* Work required *
Among the entries below, count the lines where the string "dimensions" occurs, and give only the number.

== Source material ==

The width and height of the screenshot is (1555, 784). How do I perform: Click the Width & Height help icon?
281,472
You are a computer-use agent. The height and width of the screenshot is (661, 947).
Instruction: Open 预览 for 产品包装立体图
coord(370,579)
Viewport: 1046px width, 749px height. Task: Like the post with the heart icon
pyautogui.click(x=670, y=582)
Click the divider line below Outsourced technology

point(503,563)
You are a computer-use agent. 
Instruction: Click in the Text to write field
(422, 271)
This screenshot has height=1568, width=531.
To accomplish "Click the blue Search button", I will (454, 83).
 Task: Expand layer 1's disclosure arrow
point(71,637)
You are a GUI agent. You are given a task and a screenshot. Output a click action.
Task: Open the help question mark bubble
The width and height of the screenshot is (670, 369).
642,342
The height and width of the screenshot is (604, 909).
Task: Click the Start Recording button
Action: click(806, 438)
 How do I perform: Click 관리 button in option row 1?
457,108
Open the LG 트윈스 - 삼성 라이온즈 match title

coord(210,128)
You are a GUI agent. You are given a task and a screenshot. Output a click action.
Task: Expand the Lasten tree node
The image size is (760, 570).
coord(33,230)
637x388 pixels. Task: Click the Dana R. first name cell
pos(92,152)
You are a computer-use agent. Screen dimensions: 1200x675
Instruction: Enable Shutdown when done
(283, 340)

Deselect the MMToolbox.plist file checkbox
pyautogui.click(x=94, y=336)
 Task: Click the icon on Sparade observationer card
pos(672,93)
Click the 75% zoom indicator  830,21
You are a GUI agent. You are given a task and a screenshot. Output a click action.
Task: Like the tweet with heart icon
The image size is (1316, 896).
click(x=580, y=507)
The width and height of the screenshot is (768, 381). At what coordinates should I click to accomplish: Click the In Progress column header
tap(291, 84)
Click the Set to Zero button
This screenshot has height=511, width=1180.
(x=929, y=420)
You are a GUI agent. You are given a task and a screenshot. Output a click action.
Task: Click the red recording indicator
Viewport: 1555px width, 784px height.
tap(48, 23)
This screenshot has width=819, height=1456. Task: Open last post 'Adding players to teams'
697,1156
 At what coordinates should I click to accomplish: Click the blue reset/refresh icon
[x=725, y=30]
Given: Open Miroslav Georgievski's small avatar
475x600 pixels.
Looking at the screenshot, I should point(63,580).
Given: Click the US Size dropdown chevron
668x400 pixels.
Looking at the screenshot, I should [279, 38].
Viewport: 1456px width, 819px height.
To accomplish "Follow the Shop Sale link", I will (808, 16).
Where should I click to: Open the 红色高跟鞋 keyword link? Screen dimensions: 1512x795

===

* Answer to the problem *
2